I recently did a presentation on option agreements for literary works, and, while I’ve mentioned them here before, I haven’t given much explanation as to what they are and what’s involved in them. So, it seems like a good time to give a brief primer on option agreements.
At its core, an option agreement is an agreement that gives the Purchaser the right to buy the media rights to the seller’s comic book for a set amount – the purchase price. The reason it’s called an option is because often the Purchaser does not immediately purchase the rights to the comic book. They pay the seller a fee to reserve the exclusive right (the option) to purchase the comic book for a set period of time. Once that set period of time has ended, they must either (a) pay the purchase price to acquire the rights to the book, (b) pay an additional fee to extend the time to pay, or (c) allow the agreement to end and the seller can shop the media rights to the comic book to others.

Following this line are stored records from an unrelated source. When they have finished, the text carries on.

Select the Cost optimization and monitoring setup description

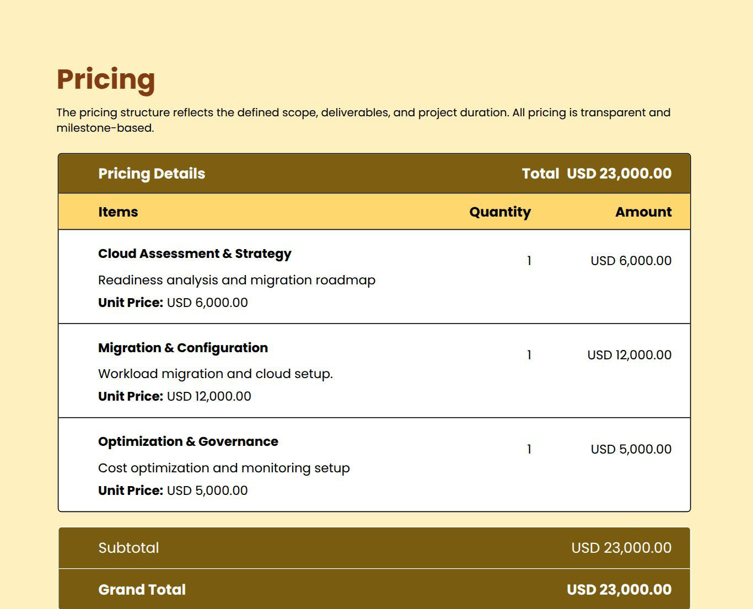click(x=224, y=468)
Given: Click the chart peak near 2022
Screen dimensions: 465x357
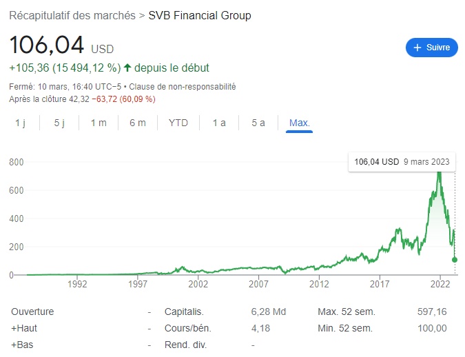Looking at the screenshot, I should pos(439,172).
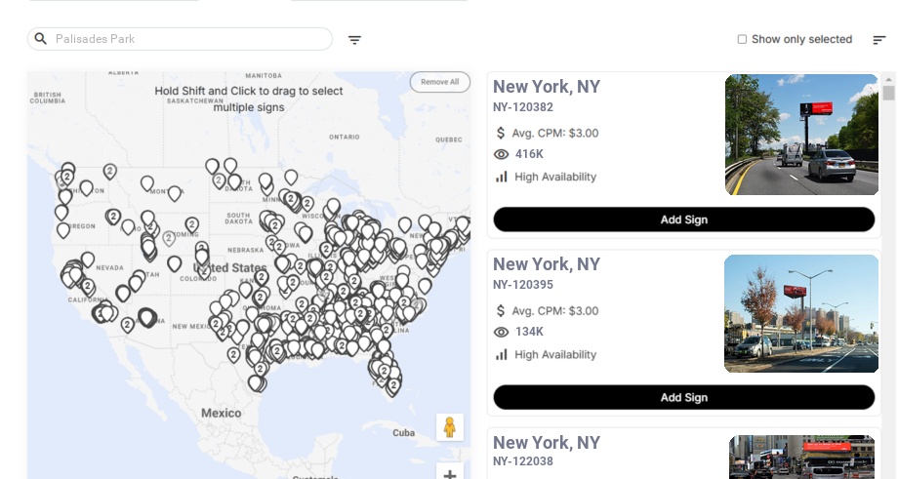Screen dimensions: 898x479
Task: Add sign NY-120395 to selection
Action: (683, 397)
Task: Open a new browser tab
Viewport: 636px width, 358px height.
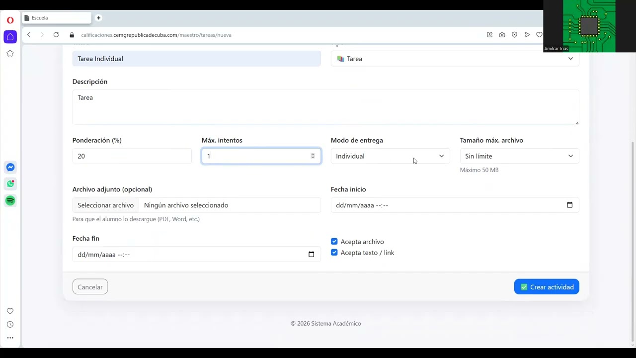Action: coord(98,18)
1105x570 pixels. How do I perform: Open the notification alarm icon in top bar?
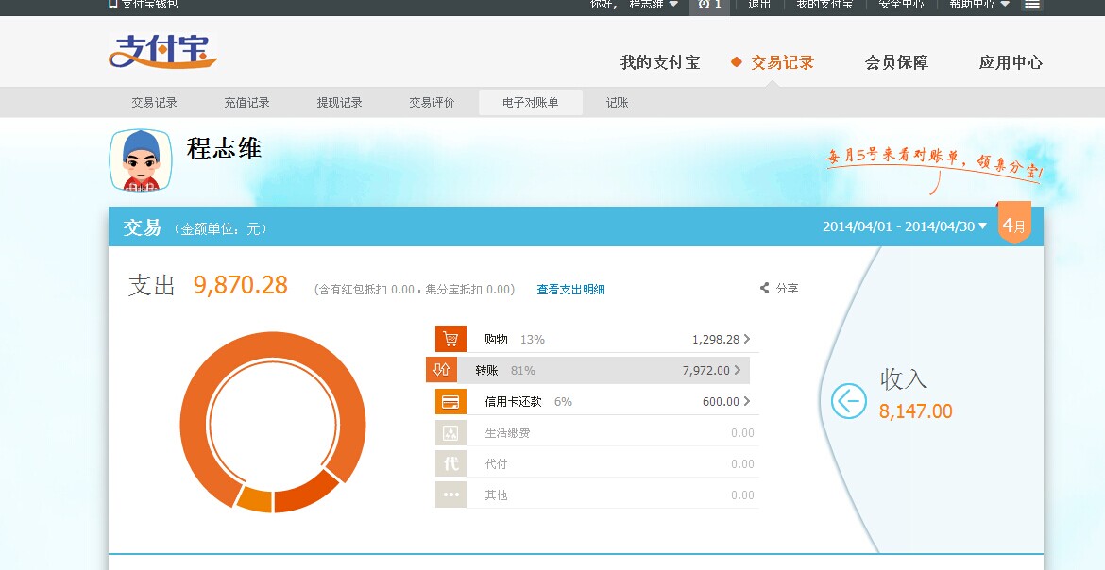click(709, 5)
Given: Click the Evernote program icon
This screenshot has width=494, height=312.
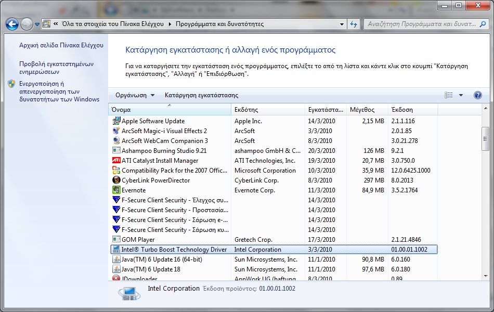Looking at the screenshot, I should [x=116, y=190].
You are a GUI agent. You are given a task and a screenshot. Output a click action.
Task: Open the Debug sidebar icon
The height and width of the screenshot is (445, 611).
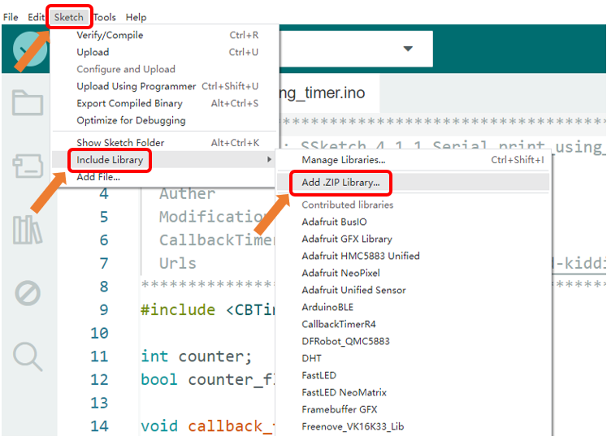pyautogui.click(x=28, y=293)
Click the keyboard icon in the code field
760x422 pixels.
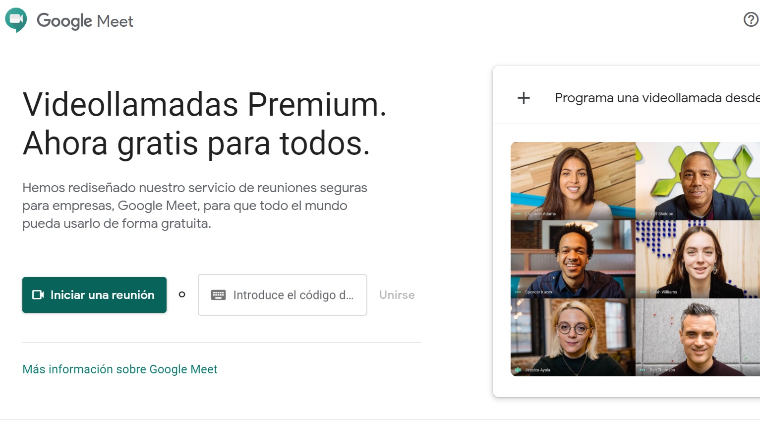(x=218, y=295)
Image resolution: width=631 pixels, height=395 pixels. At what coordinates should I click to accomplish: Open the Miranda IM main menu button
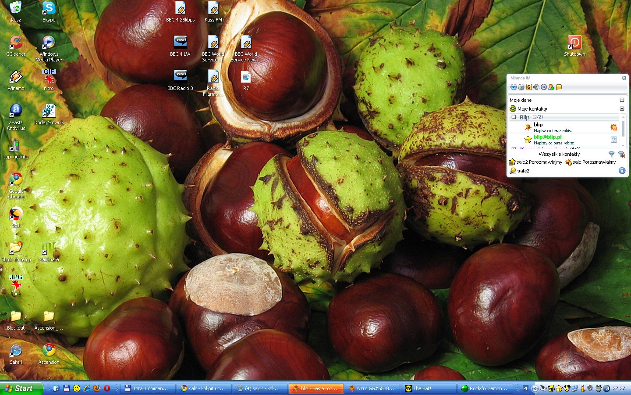point(514,87)
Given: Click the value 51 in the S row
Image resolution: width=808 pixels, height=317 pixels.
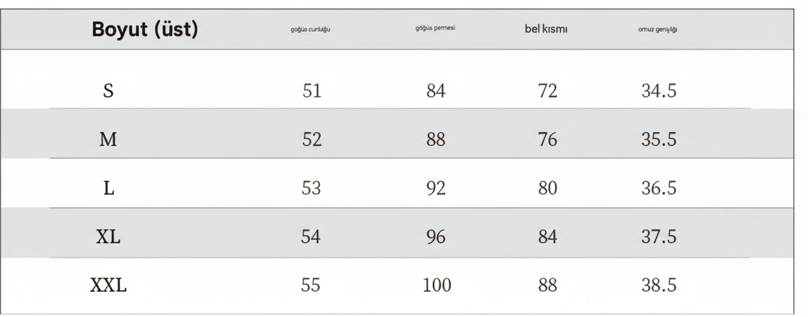Looking at the screenshot, I should coord(312,91).
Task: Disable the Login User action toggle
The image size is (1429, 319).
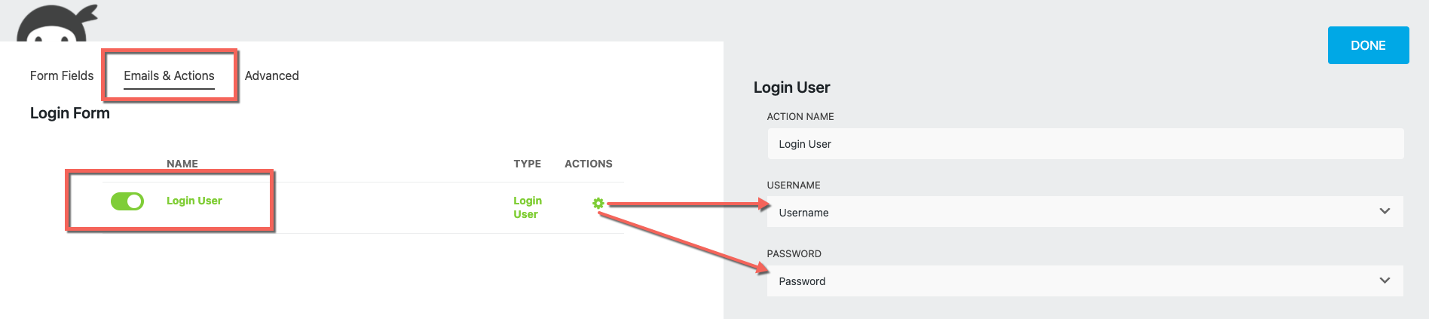Action: coord(127,201)
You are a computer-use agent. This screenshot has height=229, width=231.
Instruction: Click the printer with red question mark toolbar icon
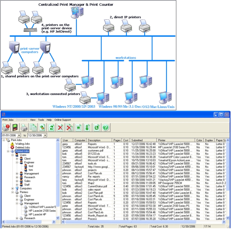click(6, 128)
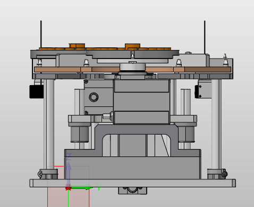The width and height of the screenshot is (254, 207).
Task: Select the black box on left side
Action: (x=37, y=92)
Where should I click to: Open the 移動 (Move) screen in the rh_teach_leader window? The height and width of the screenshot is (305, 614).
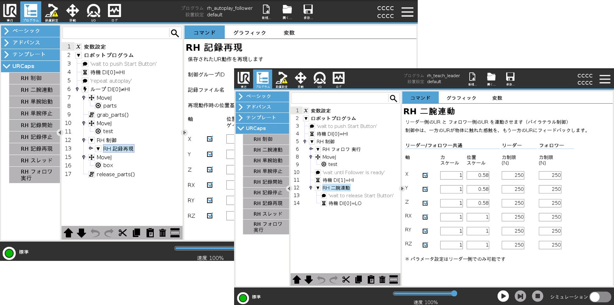[301, 79]
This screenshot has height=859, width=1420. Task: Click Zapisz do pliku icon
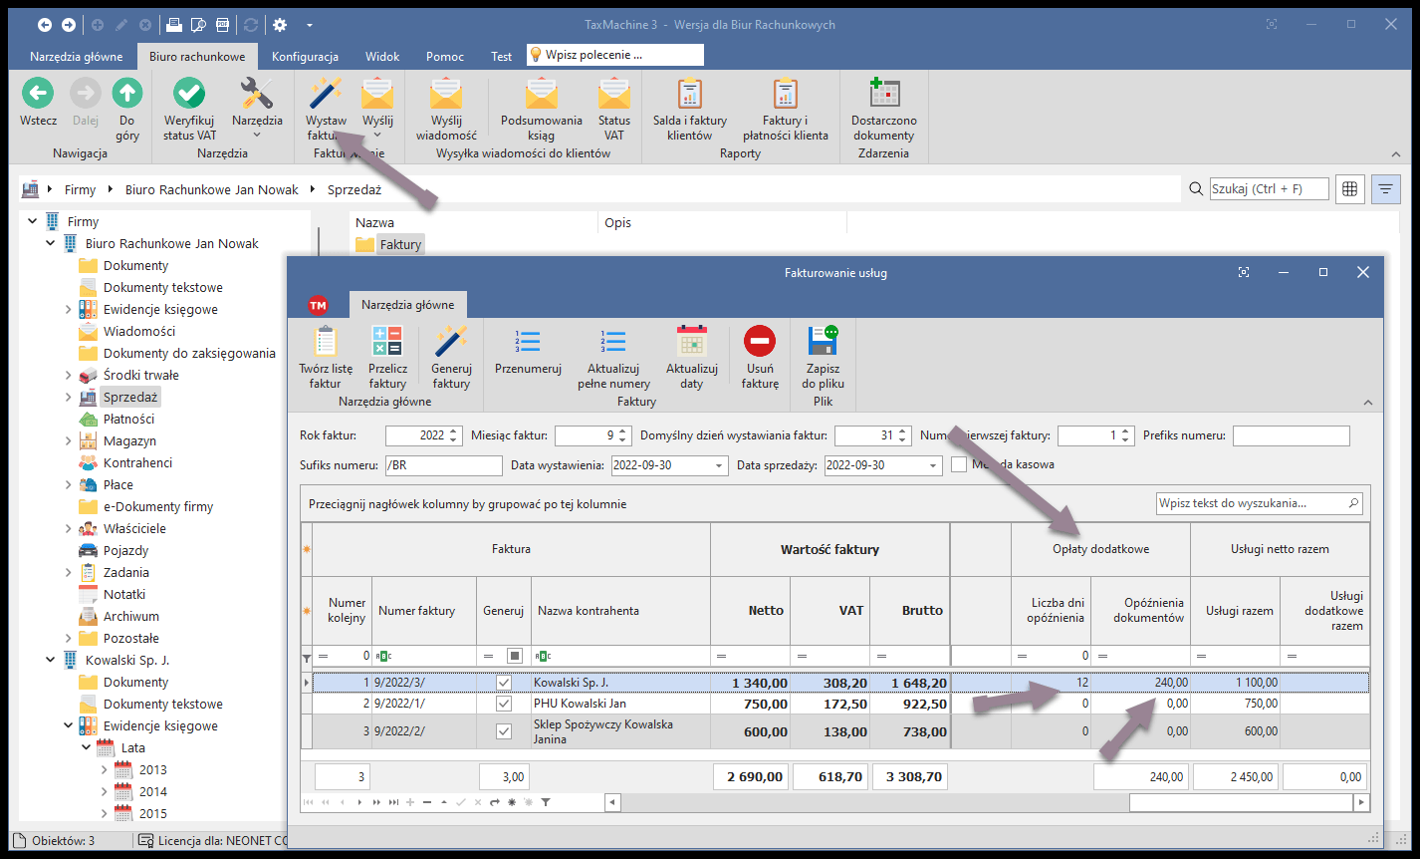[823, 343]
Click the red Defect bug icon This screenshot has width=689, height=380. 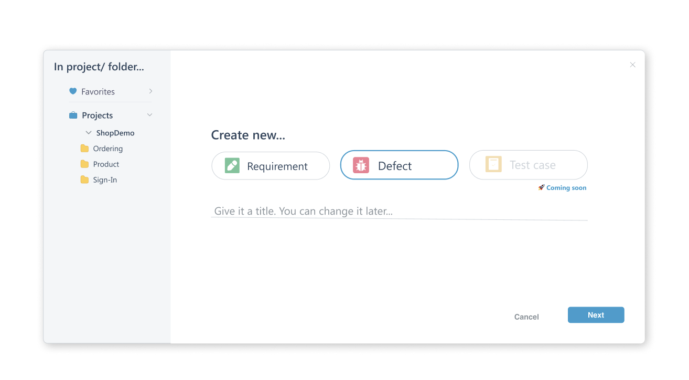click(361, 165)
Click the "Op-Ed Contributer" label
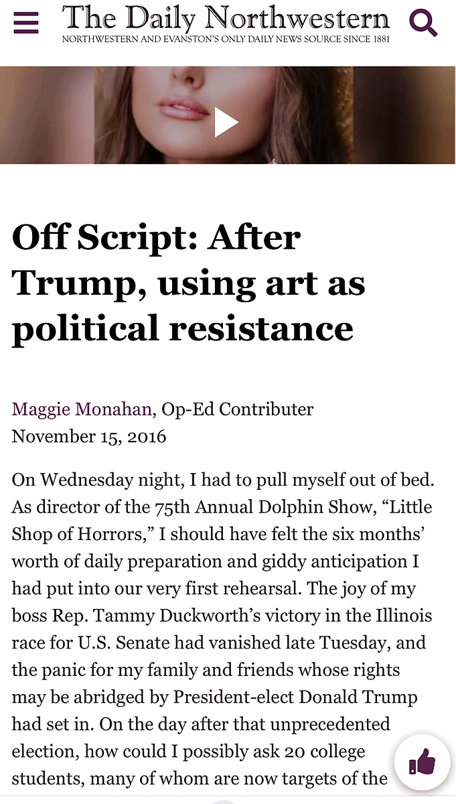Screen dimensions: 456x804 (x=238, y=409)
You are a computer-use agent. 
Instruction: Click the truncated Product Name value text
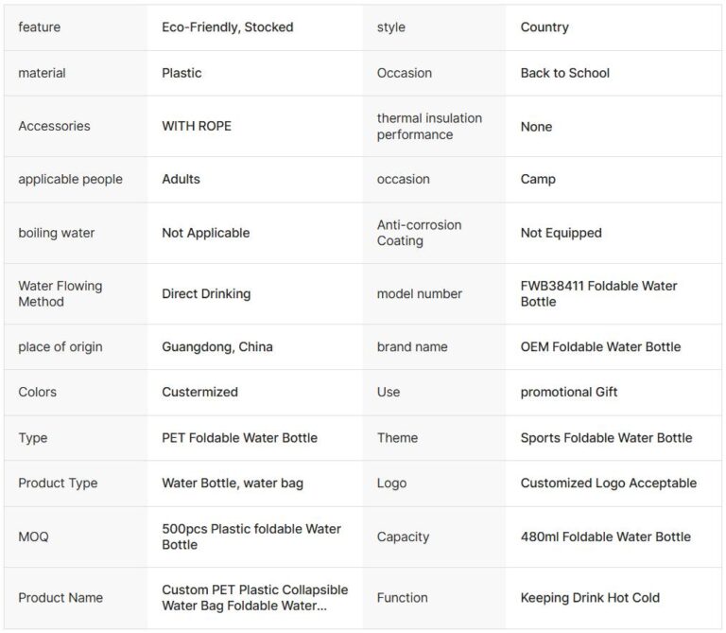point(254,597)
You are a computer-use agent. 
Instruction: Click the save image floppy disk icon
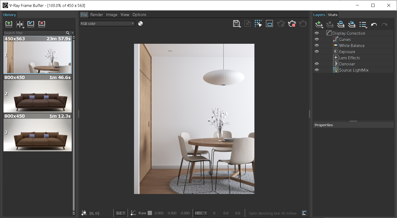tap(236, 24)
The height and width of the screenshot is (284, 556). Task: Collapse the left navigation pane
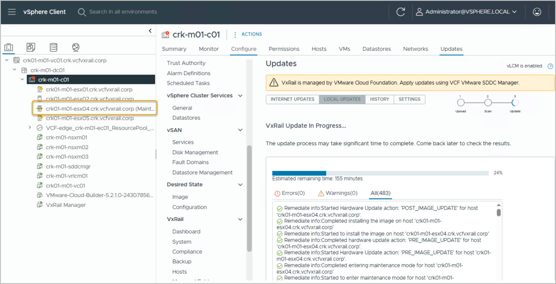coord(150,31)
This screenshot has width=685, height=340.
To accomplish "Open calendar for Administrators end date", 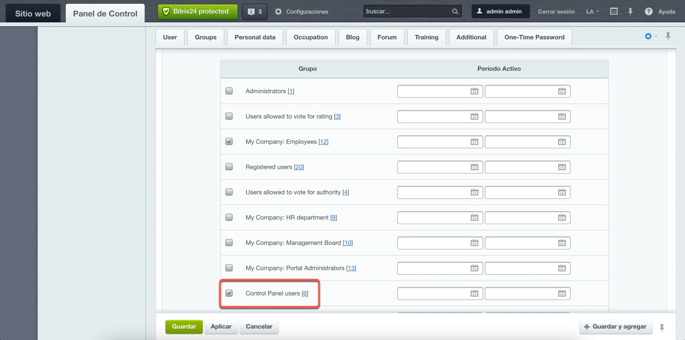I will [561, 92].
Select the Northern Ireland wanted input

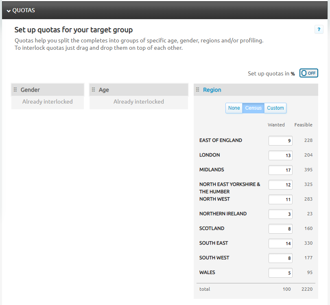coord(280,214)
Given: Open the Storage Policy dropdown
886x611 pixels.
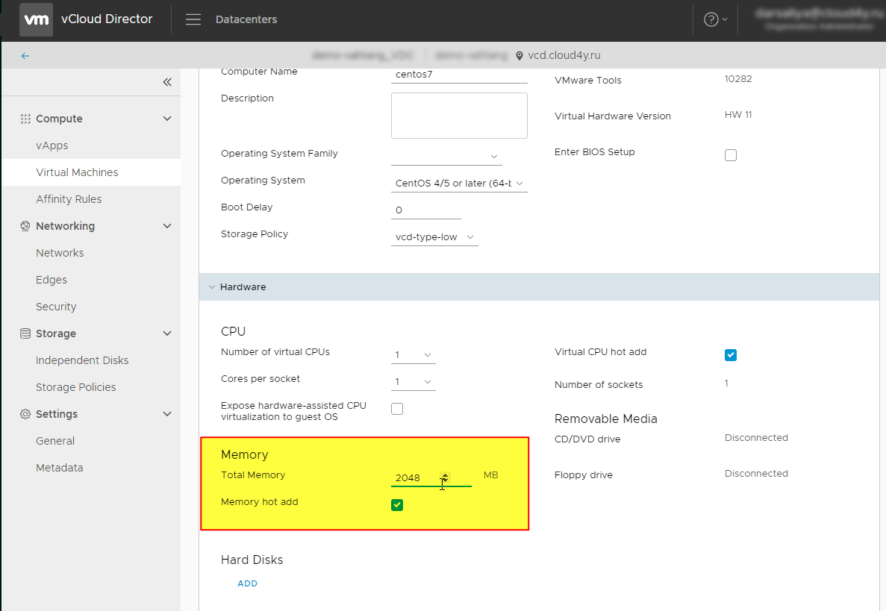Looking at the screenshot, I should (434, 237).
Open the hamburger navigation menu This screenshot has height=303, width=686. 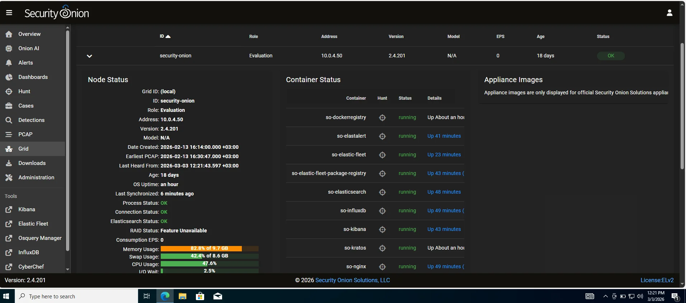[9, 13]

In general, the option period typically lasts between 12-18 months. The amount of the option fee can vary, but it often is equal to ten percent (10%) of the purchase price. If the purchaser exercises the option, the initial option fee is customarily included in the purchase price. For example, if the purchase price was $200,000 and the initial option fee was $20,000, then the amount paid by the purchaser when exercising the option would be $180,000. The fee paid to extend the option period, which is often for the same amount of money (or higher) and the same amount of time, is customarily not allowed to set off from the purchase price.